Larger than life, the prostitute’s body crowds the edges of the eight-foot-high painting, the spike of her high-heeled shoe and her muscular leg creating a strong diagonal, leading ineluctably to her evasive eye.
Arlington, Virginia, painter Ed Knippers created this woman of the night as one panel of his 20-foot-long depiction of The Departure (The Prodigal in a Far Country). But she was too strong. Thus, she stood by herself as The Invitation, the first painting to confront viewers entering “Spiritual Impact: The Paintings of Edward Knippers,” an overpowering exhibition of flesh and spirit mounted last fall at Richmond’s Virginia Museum of Fine Arts.

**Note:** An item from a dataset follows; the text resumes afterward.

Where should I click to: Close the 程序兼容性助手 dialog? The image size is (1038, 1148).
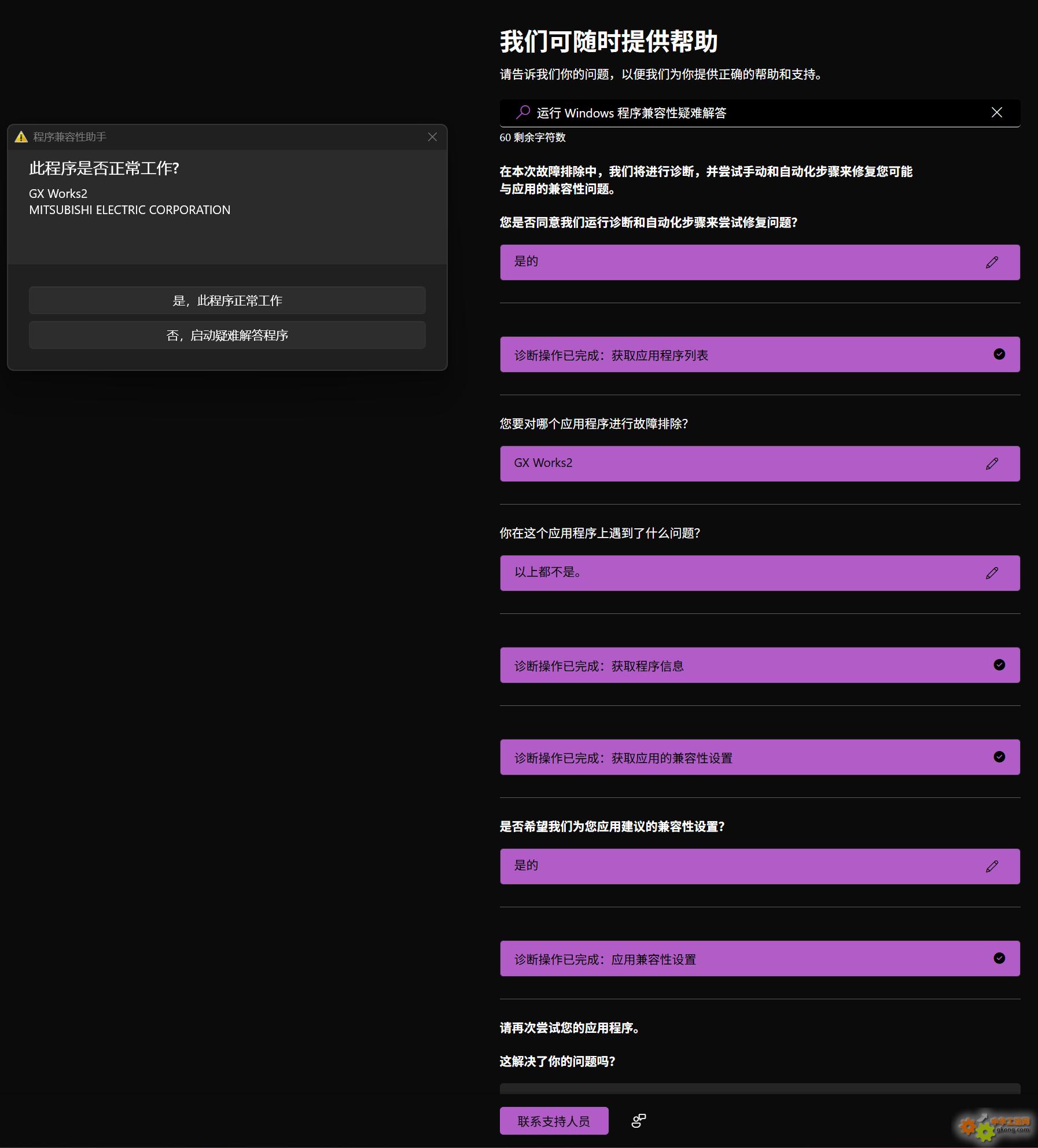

The figures in Knippers’s paintings are massively physical, and their mounting by the museum’s curator of twentieth-century art, Frederick Brandt, multiplied their impact. The gigantic paintings nearly covered the walls of the first gallery, their vibrant colors giving the room the glow of a chapel constructed wholly of stained glass. There was no escape—one simply had to stare up the nostrils of the resuscitated Lazarus, feel wrapped in the father’s embrace of the returning prodigal, and uncomfortably avert one’s gaze from the viewer’s-eye-level nakedness of the resurrected Christ.
Why is the resurrected Christ nude? “The nudity of Christ is done for theological reasons,” says the painter, who, in addition to studying art, spent a year at Asbury Theological Seminary. “If Christ did not come gender-specific, he didn’t come at all.”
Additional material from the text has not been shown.